··· Texte fourni ···
Cour martiale

Informations sur la décision

Résumé :

Date de l'ouverture du procès : 31 août 2010

Endroit : 6080 rue Young, 5e étage, pièce 506, Halifax (NÉ)

Chefs d'accusation
•Chef d'accusation 1 : Art. 125a) LDN, a fait volontairement une fausse déclaration dans un document officiel établi par lui.

Résultats
•VERDICT : Chef d'accusation 1 : Non coupable.

Contenu de la décision

COUR MARTIALE

 

Référence : R. c. Rotchford, 2010 CM 2016

 

Date : 20100902

Dossier : 200954

 

Cour martiale permanente

 

Salle d’audience de Halifax

Halifax (Nouvelle-Écosse), Canada

 

Entre : 

 

Sa Majesté la Reine

 

- et -

 

Enseigne de vaisseau de 2e classe J.J. Rotchford, accusé

 

 

En présence du capitaine de frégate P.J. Lamont, J.M.

 


[TRADUCTION FRANÇAISE OFFICIELLE]

 

MOTIFS DU VERDICT

 

(Prononcés de vive voix)

 

[1]        Enseigne de vaisseau de 2e classe Rotchford, la cour vous déclare non coupable de l’accusation.

 

[2]        Après que la poursuite eut présenté sa preuve au sujet de l’accusation selon laquelle l’enseigne de vaisseau de 2e classe Rotchford aurait fait volontairement une fausse déclaration dans un document officiel, contrairement à l’alinéa 125a) de la Loi sur la défense nationale, l’avocat de l’accusé a demandé, conformément au paragraphe 112.05(13) des Règlements et ordonnances royaux, un verdict de non-culpabilité au motif que la poursuite n’avait pas établi une preuve prima facie.

 

[3]        À la fin des plaidoiries, j’ai reporté au lendemain ma décision sur la question. À la reprise de l’audience le lendemain, j’ai rejeté la demande et je me suis engagé à exposer mes motifs plus tard. La défense a décidé de ne pas présenter de preuve et j’ai entendu les plaidoiries des avocats hier.
··· Données fournies ···
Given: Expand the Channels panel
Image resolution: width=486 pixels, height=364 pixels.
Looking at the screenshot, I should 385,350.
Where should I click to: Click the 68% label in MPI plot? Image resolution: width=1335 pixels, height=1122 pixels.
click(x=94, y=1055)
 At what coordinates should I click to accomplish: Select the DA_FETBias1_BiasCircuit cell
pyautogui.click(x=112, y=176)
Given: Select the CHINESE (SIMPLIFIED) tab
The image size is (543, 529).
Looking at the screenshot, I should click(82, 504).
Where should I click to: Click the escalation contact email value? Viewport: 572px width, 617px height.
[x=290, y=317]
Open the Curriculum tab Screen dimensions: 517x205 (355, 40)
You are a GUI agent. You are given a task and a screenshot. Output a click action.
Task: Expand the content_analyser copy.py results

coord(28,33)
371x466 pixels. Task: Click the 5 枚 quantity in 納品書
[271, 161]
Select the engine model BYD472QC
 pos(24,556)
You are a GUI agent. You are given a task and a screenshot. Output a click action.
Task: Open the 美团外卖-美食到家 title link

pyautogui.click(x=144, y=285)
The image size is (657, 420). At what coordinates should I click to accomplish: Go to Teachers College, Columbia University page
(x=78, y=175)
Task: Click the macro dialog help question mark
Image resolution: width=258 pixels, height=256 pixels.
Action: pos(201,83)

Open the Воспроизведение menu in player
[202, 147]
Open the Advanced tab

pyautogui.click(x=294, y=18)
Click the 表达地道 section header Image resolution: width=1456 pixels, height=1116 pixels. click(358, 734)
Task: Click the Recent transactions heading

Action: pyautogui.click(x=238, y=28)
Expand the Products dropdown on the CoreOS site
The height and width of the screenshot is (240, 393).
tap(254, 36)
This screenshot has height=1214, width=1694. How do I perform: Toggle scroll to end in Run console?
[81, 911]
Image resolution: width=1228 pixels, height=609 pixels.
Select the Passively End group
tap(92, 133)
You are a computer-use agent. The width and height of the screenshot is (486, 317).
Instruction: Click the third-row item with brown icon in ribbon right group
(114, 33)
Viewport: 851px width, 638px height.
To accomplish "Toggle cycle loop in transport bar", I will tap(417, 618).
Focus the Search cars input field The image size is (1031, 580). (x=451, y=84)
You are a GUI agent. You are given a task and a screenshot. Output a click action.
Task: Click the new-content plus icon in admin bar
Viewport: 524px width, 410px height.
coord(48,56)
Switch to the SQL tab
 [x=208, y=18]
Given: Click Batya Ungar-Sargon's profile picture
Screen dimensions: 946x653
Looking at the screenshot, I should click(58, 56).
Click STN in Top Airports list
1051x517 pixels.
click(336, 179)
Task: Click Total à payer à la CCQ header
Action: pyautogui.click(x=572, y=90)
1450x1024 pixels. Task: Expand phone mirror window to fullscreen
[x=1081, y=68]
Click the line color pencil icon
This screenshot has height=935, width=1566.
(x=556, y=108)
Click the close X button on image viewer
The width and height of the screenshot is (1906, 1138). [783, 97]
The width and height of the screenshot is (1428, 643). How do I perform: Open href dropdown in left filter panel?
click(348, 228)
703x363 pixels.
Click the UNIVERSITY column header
···
Reprenez la rédaction de la décision de la cour martiale visant l'enseigne de vaisseau de 2e classe Rotchford juste après sa dernière phrase.

[4]        Dans une poursuite devant une cour martiale, comme dans toute autre poursuite pénale devant un tribunal au Canada, il incombe au poursuivant de prouver la culpabilité de l’accusé hors de tout doute raisonnable. Dans un contexte juridique, il s’agit d’un terme technique ayant une signification consacrée. Si la preuve ne permet pas d’établir la culpabilité de l’accusé hors de tout doute raisonnable, celui-ci ne doit pas être déclaré coupable de l’infraction. Le fardeau de la preuve incombe toujours à la poursuite et l’accusé n’a jamais le fardeau de prouver son innocence. En fait, l’accusé est présumé innocent à toutes les étapes de la procédure, jusqu’à ce que la poursuite ait prouvé sa culpabilité hors de tout doute raisonnable, au moyen d’une preuve admise par le tribunal.

 

[5]        La preuve hors de tout doute raisonnable ne signifie pas qu’il doive y avoir certitude absolue, mais il n’est pas suffisant de prouver seulement une culpabilité probable. Si la cour est plutôt convaincue que l’accusé est plus probablement coupable que non coupable, cela ne suffit pas pour le déclarer coupable hors de tout doute raisonnable; dans ce cas, l’accusé doit être acquitté. De fait, la norme « hors de tout doute raisonnable » est beaucoup plus proche de la certitude absolue que de la « culpabilité probable ». Cependant, le doute raisonnable n’est pas un doute futile ou imaginaire. Il ne se fonde pas sur la sympathie ou les préjugés. C’est un doute fondé sur la raison et le bon sens, qui découle de la preuve présentée ou de l’absence de preuve. La preuve hors de tout doute raisonnable s’applique à chacun des éléments de l’infraction reprochée. En d’autres termes, si la preuve ne permet pas de prouver chacun des éléments de l’infraction hors de tout doute raisonnable, l’accusé doit être acquitté.

 

[6]        J’ai déjà mentionné les éléments de l’infraction qui est reprochée à l’accusé en l’espèce et il m’apparaît nécessaire de m’attarder uniquement à la question de savoir si l’accusé a fait une fausse inscription dans la déclaration solennelle produite comme pièce 3. Malgré le texte plutôt large de l’accusation selon laquelle l’accusé [traduction] « a affirmé dans une déclaration solennelle qu’il respectait les conditions relatives à la reconnaissance d’une union de fait », la pièce 3 n’est pas rédigée de cette façon. Elle comporte plutôt un énoncé de quatre allégations de fait.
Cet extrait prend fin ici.